— EXCERPT PROVIDED —
☆ ☆ ☆

New information has come to light that could bolster a Philippine outfit’s case against a Financial Times journalist over an article involving German fintech company Wirecard. 

That Philippine firm, Conepay International Inc., which a March 19, FT article alleged is “one of more than a dozen curious companies identified during a Financial Times investigation” allegedly colluding with Wirecard’s Singapore subsidiary in alleged accounting irregularities, filed a cyber libel case against the FT article’s authors, Dan McCrum and Stefania Palma.

The said article was part of a series of reports penned by McCrum for FT. The articles had accused the German firm of fraud and accounting irregularities, which caused the company to lose nine billion euros in market value early this year.

Conepay, in its case filed at the Cabanatuan City Prosecutor’s Office in Nueva Ecija earlier this month, said the FT article had damaged the company’s reputation and business.

The article also “served no other purpose but to malign and defame the good name and good will of Conepay,” the complaint also said.

Investigators for Conepay have found out that one of the defendants, McCrum, was identified by a whistleblower to have ties with short-sellers who had allegedly manipulated Wirecard’s share price in 2016.

Short selling is a trading strategy that allows investors or traders to speculate on falling share prices.

In 2016, a previously unknown and now-defunct website named “Zatarra” had published a lengthy negative report about Wirecard, alleging accounting irregularities and that most of Wirecard’s revenues actually originate from payment processing for adult entertainment and gambling websites.

BaFin, the German financial regulator, had also filed last month a criminal complaint against two unidentified FT journalists and several short sellers for potential market manipulation over the reports.

☆ ☆ ☆

— TASK 1 —
Lay out as a numbered list every line of the records from the one containing "Click the Paste clipboard icon in toolbar" down to the one containing "point(378,500)", including both of those lines and leaving out blank lines.
The article and the records have no connection to each other.

☆ ☆ ☆

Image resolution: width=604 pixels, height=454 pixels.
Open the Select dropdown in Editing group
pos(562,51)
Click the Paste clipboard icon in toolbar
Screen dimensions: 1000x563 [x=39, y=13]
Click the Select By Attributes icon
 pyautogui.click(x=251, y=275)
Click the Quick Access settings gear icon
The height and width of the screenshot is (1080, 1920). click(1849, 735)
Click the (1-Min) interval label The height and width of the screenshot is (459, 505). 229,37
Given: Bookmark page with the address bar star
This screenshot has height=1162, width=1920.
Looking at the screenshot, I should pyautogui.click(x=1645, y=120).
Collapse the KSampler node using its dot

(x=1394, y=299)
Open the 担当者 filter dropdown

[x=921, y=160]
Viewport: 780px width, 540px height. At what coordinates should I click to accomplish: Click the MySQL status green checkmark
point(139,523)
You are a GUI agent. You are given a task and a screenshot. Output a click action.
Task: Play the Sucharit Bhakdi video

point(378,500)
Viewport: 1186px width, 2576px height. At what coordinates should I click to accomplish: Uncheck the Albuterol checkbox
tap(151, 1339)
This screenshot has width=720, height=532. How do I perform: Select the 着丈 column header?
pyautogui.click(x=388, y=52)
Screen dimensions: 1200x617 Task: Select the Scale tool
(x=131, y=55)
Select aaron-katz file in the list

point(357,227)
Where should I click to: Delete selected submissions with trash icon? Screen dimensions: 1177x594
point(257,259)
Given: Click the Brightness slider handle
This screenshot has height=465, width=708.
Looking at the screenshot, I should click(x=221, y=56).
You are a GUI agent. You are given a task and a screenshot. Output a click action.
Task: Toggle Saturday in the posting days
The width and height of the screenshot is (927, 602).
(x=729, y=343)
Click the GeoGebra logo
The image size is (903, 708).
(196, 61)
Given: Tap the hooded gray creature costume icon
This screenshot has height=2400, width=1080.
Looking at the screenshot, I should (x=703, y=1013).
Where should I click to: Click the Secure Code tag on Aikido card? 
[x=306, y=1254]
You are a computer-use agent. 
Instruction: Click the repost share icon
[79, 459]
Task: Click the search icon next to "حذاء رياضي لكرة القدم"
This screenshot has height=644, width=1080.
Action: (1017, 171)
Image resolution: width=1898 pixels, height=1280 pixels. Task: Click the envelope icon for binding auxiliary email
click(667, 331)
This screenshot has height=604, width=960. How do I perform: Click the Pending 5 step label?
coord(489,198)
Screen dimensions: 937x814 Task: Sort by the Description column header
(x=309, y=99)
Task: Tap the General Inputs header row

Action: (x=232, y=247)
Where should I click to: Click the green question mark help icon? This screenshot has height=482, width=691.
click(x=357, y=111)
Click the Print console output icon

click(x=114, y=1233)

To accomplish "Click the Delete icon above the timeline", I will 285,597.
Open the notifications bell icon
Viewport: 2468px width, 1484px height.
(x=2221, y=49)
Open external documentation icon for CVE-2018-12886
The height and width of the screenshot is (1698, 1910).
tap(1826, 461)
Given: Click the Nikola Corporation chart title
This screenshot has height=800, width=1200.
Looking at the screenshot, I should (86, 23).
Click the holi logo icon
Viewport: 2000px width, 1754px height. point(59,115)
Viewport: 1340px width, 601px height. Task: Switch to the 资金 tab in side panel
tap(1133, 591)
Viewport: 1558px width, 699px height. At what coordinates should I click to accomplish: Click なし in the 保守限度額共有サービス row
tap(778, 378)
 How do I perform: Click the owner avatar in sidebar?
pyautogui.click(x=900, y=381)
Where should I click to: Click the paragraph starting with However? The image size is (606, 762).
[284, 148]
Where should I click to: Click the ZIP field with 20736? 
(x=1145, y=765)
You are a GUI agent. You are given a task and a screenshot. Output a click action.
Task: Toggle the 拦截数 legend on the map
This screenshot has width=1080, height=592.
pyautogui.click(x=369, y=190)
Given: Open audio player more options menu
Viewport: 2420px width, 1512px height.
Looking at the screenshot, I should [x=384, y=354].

☆ ☆ ☆

— TASK 2 —
Answer these questions about the article on Conepay's case against the Financial Times journalists:
(a) At which prosecutor's office did Conepay file its case?
(b) How much market value did the articles cause Wirecard to lose?
(c) What was the name of the website that published a negative report about Wirecard in 2016?

— OUTPUT 1 —
1. Click the Paste clipboard icon in toolbar
2. Screen dimensions: 1000x563 [x=39, y=13]
3. Click the Select By Attributes icon
4.  pyautogui.click(x=251, y=275)
5. Click the Quick Access settings gear icon
6. The height and width of the screenshot is (1080, 1920). click(1849, 735)
7. Click the (1-Min) interval label The height and width of the screenshot is (459, 505). 229,37
8. Given: Bookmark page with the address bar star
9. This screenshot has height=1162, width=1920.
10. Looking at the screenshot, I should pyautogui.click(x=1645, y=120).
11. Collapse the KSampler node using its dot
12. (x=1394, y=299)
13. Open the 担当者 filter dropdown
14. [x=921, y=160]
15. Viewport: 780px width, 540px height. At what coordinates should I click to accomplish: Click the MySQL status green checkmark
16. point(139,523)
17. You are a GUI agent. You are given a task and a screenshot. Output a click action.
18. Task: Play the Sucharit Bhakdi video
19. point(378,500)

— OUTPUT 2 —
(a) The Cabanatuan City Prosecutor's Office in Nueva Ecija
(b) Nine billion euros
(c) Zatarra